* _BRIEF_:
Print the records below exactly, leaving out nothing.

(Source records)
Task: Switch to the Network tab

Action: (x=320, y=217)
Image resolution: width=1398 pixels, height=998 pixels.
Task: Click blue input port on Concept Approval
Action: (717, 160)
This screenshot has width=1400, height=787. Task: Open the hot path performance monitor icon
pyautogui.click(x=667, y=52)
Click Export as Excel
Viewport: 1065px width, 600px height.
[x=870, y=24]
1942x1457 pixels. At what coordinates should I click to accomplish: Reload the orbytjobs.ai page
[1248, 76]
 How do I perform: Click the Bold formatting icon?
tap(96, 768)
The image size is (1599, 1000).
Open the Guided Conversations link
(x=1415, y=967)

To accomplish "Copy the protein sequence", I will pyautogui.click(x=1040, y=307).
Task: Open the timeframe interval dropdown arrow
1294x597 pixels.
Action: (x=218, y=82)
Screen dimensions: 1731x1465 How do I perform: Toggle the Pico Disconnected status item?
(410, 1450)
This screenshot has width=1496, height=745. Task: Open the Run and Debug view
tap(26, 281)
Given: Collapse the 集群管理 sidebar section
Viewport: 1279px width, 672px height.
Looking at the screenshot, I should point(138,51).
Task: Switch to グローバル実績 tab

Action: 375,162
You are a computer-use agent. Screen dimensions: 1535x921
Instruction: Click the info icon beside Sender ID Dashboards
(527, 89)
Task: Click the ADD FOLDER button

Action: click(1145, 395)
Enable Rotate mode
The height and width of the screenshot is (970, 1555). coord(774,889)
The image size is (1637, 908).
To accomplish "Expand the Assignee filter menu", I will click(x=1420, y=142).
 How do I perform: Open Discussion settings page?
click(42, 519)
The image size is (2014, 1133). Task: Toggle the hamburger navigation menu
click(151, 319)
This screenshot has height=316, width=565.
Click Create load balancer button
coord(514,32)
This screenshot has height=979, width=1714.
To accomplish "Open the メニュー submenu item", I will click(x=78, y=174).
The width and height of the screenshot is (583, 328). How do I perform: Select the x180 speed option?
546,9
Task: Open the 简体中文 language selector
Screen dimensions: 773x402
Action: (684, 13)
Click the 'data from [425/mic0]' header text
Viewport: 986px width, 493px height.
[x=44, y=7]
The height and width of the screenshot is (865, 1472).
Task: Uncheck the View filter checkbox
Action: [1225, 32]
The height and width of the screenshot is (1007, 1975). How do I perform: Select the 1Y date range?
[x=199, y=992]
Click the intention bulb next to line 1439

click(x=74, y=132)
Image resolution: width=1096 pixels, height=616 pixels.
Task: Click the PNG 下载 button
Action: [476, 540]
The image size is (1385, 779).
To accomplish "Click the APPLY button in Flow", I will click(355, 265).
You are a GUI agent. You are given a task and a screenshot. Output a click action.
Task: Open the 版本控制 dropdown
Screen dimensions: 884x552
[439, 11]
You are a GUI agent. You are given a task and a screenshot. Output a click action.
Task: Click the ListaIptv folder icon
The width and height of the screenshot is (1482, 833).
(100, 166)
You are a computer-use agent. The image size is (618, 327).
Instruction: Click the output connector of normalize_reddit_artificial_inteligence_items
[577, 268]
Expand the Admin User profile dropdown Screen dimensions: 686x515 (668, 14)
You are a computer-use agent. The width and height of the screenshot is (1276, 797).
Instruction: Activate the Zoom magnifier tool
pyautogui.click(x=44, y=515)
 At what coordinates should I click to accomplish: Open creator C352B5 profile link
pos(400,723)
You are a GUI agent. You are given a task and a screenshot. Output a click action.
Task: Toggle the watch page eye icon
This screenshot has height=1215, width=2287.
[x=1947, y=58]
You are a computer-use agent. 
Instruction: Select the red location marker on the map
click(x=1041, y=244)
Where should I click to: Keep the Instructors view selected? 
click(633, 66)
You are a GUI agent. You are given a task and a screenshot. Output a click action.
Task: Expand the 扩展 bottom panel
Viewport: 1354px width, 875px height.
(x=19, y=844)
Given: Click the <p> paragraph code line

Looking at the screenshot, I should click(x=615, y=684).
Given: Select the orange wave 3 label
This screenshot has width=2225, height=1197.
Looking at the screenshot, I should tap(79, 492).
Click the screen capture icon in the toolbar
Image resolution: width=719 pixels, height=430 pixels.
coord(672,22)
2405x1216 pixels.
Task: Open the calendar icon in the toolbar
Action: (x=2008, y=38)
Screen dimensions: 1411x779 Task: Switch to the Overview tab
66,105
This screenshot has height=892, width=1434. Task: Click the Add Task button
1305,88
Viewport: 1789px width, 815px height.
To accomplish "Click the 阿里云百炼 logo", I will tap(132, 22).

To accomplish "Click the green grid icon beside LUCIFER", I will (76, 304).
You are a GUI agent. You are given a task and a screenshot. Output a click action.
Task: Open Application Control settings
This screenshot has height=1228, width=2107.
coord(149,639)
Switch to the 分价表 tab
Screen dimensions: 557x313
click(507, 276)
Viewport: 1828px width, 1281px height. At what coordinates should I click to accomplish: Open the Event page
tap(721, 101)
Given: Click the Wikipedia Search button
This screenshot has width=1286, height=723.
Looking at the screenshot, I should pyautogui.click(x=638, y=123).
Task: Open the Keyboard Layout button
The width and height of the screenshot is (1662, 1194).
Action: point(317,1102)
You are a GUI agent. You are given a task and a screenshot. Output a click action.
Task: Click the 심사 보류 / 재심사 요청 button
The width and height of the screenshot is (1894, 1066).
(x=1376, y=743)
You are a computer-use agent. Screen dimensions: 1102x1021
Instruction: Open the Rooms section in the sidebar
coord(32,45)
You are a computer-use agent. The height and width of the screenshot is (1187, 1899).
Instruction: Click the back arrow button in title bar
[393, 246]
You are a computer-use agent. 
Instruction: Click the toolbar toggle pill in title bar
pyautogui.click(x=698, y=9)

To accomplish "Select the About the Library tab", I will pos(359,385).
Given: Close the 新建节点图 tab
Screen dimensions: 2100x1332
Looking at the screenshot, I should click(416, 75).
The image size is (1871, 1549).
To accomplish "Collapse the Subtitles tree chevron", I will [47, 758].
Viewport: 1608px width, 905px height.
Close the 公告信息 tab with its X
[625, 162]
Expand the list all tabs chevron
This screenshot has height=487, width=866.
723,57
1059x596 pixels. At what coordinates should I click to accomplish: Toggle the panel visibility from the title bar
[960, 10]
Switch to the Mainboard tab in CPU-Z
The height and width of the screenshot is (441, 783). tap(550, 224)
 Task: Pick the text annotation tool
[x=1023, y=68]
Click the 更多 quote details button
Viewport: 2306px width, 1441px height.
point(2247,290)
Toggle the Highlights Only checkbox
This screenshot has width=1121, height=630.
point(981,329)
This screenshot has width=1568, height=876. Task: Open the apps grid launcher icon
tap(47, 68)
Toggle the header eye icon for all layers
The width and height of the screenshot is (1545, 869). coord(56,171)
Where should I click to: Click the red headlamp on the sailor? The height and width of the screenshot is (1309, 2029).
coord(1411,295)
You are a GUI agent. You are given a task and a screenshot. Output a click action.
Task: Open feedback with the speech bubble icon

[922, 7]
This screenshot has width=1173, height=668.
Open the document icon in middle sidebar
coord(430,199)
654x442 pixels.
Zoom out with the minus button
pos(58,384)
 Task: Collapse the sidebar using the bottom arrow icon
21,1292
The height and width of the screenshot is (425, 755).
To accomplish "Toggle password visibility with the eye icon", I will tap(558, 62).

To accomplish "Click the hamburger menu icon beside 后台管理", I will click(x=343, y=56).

* _RESULT FOR THIS EXERCISE_:
Task: Switch to the Network tab

Action: (x=320, y=217)
Image resolution: width=1398 pixels, height=998 pixels.
Task: Click blue input port on Concept Approval
Action: (717, 160)
This screenshot has width=1400, height=787. Task: Open the hot path performance monitor icon
pyautogui.click(x=667, y=52)
Click Export as Excel
Viewport: 1065px width, 600px height.
[x=870, y=24]
1942x1457 pixels. At what coordinates should I click to accomplish: Reload the orbytjobs.ai page
[1248, 76]
 How do I perform: Click the Bold formatting icon?
tap(96, 768)
The image size is (1599, 1000).
Open the Guided Conversations link
(x=1415, y=967)

To accomplish "Copy the protein sequence", I will pyautogui.click(x=1040, y=307).
Task: Open the timeframe interval dropdown arrow
1294x597 pixels.
Action: (x=218, y=82)
Screen dimensions: 1731x1465 How do I perform: Toggle the Pico Disconnected status item?
(410, 1450)
This screenshot has width=1496, height=745. Task: Open the Run and Debug view
tap(26, 281)
Given: Collapse the 集群管理 sidebar section
Viewport: 1279px width, 672px height.
Looking at the screenshot, I should point(138,51).
Task: Switch to グローバル実績 tab

Action: 375,162
You are a computer-use agent. Screen dimensions: 1535x921
Instruction: Click the info icon beside Sender ID Dashboards
(527, 89)
Task: Click the ADD FOLDER button

Action: click(1145, 395)
Enable Rotate mode
The height and width of the screenshot is (970, 1555). coord(774,889)
The image size is (1637, 908).
To accomplish "Expand the Assignee filter menu", I will click(x=1420, y=142).
 How do I perform: Open Discussion settings page?
click(42, 519)
The image size is (2014, 1133). Task: Toggle the hamburger navigation menu
click(151, 319)
This screenshot has height=316, width=565.
Click Create load balancer button
coord(514,32)
This screenshot has height=979, width=1714.
To accomplish "Open the メニュー submenu item", I will click(x=78, y=174).
The width and height of the screenshot is (583, 328). How do I perform: Select the x180 speed option?
546,9
Task: Open the 简体中文 language selector
Screen dimensions: 773x402
Action: (684, 13)
Click the 'data from [425/mic0]' header text
Viewport: 986px width, 493px height.
[x=44, y=7]
The height and width of the screenshot is (865, 1472).
Task: Uncheck the View filter checkbox
Action: [1225, 32]
The height and width of the screenshot is (1007, 1975). How do I perform: Select the 1Y date range?
[x=199, y=992]
Click the intention bulb next to line 1439

click(x=74, y=132)
Image resolution: width=1096 pixels, height=616 pixels.
Task: Click the PNG 下载 button
Action: [476, 540]
The image size is (1385, 779).
To accomplish "Click the APPLY button in Flow", I will click(355, 265).
You are a GUI agent. You are given a task and a screenshot. Output a click action.
Task: Open the 版本控制 dropdown
Screen dimensions: 884x552
[439, 11]
You are a GUI agent. You are given a task and a screenshot. Output a click action.
Task: Click the ListaIptv folder icon
The width and height of the screenshot is (1482, 833).
(100, 166)
You are a computer-use agent. The image size is (618, 327).
Instruction: Click the output connector of normalize_reddit_artificial_inteligence_items
[577, 268]
Expand the Admin User profile dropdown Screen dimensions: 686x515 (668, 14)
You are a computer-use agent. The width and height of the screenshot is (1276, 797).
Instruction: Activate the Zoom magnifier tool
pyautogui.click(x=44, y=515)
 At what coordinates should I click to accomplish: Open creator C352B5 profile link
pos(400,723)
You are a GUI agent. You are given a task and a screenshot. Output a click action.
Task: Toggle the watch page eye icon
This screenshot has height=1215, width=2287.
[x=1947, y=58]
You are a computer-use agent. 
Instruction: Select the red location marker on the map
click(x=1041, y=244)
Where should I click to: Keep the Instructors view selected? 
click(633, 66)
You are a GUI agent. You are given a task and a screenshot. Output a click action.
Task: Expand the 扩展 bottom panel
Viewport: 1354px width, 875px height.
(x=19, y=844)
Given: Click the <p> paragraph code line

Looking at the screenshot, I should click(x=615, y=684).
Given: Select the orange wave 3 label
This screenshot has width=2225, height=1197.
Looking at the screenshot, I should tap(79, 492).
Click the screen capture icon in the toolbar
Image resolution: width=719 pixels, height=430 pixels.
coord(672,22)
2405x1216 pixels.
Task: Open the calendar icon in the toolbar
Action: (x=2008, y=38)
Screen dimensions: 1411x779 Task: Switch to the Overview tab
66,105
This screenshot has height=892, width=1434. Task: Click the Add Task button
1305,88
Viewport: 1789px width, 815px height.
To accomplish "Click the 阿里云百炼 logo", I will tap(132, 22).

To accomplish "Click the green grid icon beside LUCIFER", I will (76, 304).
You are a GUI agent. You are given a task and a screenshot. Output a click action.
Task: Open Application Control settings
This screenshot has height=1228, width=2107.
coord(149,639)
Switch to the 分价表 tab
Screen dimensions: 557x313
click(507, 276)
Viewport: 1828px width, 1281px height. At what coordinates should I click to accomplish: Open the Event page
tap(721, 101)
Given: Click the Wikipedia Search button
This screenshot has width=1286, height=723.
Looking at the screenshot, I should pyautogui.click(x=638, y=123).
Task: Open the Keyboard Layout button
The width and height of the screenshot is (1662, 1194).
Action: point(317,1102)
You are a GUI agent. You are given a task and a screenshot. Output a click action.
Task: Click the 심사 보류 / 재심사 요청 button
The width and height of the screenshot is (1894, 1066).
(x=1376, y=743)
You are a computer-use agent. Screen dimensions: 1102x1021
Instruction: Open the Rooms section in the sidebar
coord(32,45)
You are a computer-use agent. The height and width of the screenshot is (1187, 1899).
Instruction: Click the back arrow button in title bar
[393, 246]
You are a computer-use agent. 
Instruction: Click the toolbar toggle pill in title bar
pyautogui.click(x=698, y=9)

To accomplish "Select the About the Library tab", I will pos(359,385).
Given: Close the 新建节点图 tab
Screen dimensions: 2100x1332
Looking at the screenshot, I should click(416, 75).
The image size is (1871, 1549).
To accomplish "Collapse the Subtitles tree chevron", I will [47, 758].
Viewport: 1608px width, 905px height.
Close the 公告信息 tab with its X
[625, 162]
Expand the list all tabs chevron
This screenshot has height=487, width=866.
723,57
1059x596 pixels. At what coordinates should I click to accomplish: Toggle the panel visibility from the title bar
[960, 10]
Switch to the Mainboard tab in CPU-Z
The height and width of the screenshot is (441, 783). tap(550, 224)
 Task: Pick the text annotation tool
[x=1023, y=68]
Click the 更多 quote details button
Viewport: 2306px width, 1441px height.
point(2247,290)
Toggle the Highlights Only checkbox
This screenshot has width=1121, height=630.
point(981,329)
This screenshot has width=1568, height=876. Task: Open the apps grid launcher icon
tap(47, 68)
Toggle the header eye icon for all layers
The width and height of the screenshot is (1545, 869). coord(56,171)
Where should I click to: Click the red headlamp on the sailor? The height and width of the screenshot is (1309, 2029).
coord(1411,295)
You are a GUI agent. You are given a task and a screenshot. Output a click action.
Task: Open feedback with the speech bubble icon

[922, 7]
This screenshot has width=1173, height=668.
Open the document icon in middle sidebar
coord(430,199)
654x442 pixels.
Zoom out with the minus button
pos(58,384)
 Task: Collapse the sidebar using the bottom arrow icon
21,1292
The height and width of the screenshot is (425, 755).
To accomplish "Toggle password visibility with the eye icon", I will tap(558, 62).

To accomplish "Click the hamburger menu icon beside 后台管理", I will click(x=343, y=56).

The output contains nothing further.